17 September 2015 – Americans for Democracy & Human Rights in Bahrain (ADHRB) and the Bahrain Institute for Rights and Democracy (BIRD) are pleased to announce the publishing of a new report entitled The Basis of Brutality, which examines the Saudi government’s adherence to the UN Convention against Torture and Other Cruel, Inhuman or Degrading Treatment or Punishment (UN-CAT).
Click here to read a PDF of the report.
18 years have passed since the Saudi government acceded to the UN-CAT. Despite binding itself to those international statutes that mandate that Convention parties “take effective legislative, administrative, judicial or other measures to prevent acts of torture in any territory under its jurisdiction,” Saudi officials have vacillated between ignoring and abetting acts of torture and otherwise degrading punishment.
In The Basis of Brutality, Americans for Democracy & Human Rights in Bahrain (ADHRB) and the Bahrain Institute for Rights and Democracy (BIRD) outline a regime of torture so embedded in the current Saudi administration of criminal justice as to seem inseparable from it. The report does more, however, than simply list inhumane interrogation methods. Rather, it demonstrates how the entire system of Saudi Criminal justice, from prison guards to appellate judges, enables acts of torture and violent degradation.
To complete this report, staff at ADHRB and BIRD structured their research around a set of conclusions and recommendations delivered by the UN Committee against Torture to the Kingdom of Saudi Arabia in 2002. The Committee produced a strong report, coupled with an actionable set of recommendations for reforms that would raise accountability for government torturers and reduce the prevalence of degrading treatment within the Saudi legal system. 13 years later, in January 2015, the Saudi government submitted its belated response to these reform proposals in the form of its second periodic report to the Committee.

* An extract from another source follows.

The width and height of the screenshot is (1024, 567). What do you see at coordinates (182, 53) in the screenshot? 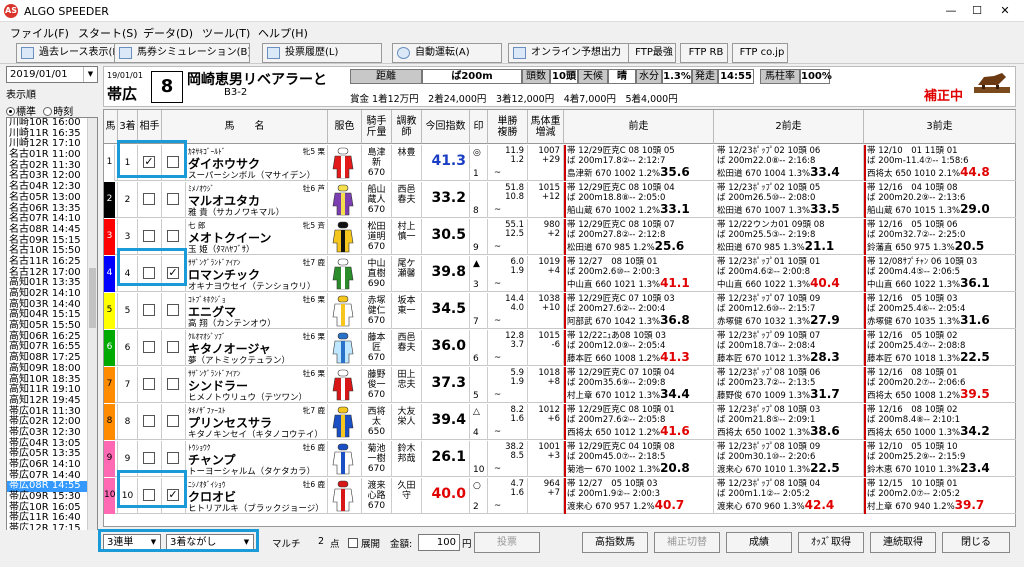
I see `bet-simulation-button: 馬券シミュレーション(B)` at bounding box center [182, 53].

As The Basis of Brutality demonstrates, many of these recommendations have not neared even partial implementation, and the Saudi government’s replies to the Committee’s concerns range from incomplete to evasive.
Stalled progress, however, is no invitation to inaction. The Committee’s recommendations are as sound for 2015 as they were for 2002. The international community cannot accept torture in Saudi Arabia as a given, must not allow it to become normalized in the minds of the global public. By submitting this report, ADHRB and BIRD hope to, in our own limited capacity, shake the international community from its complacency and bring effective pressure to bear on the Saudi government.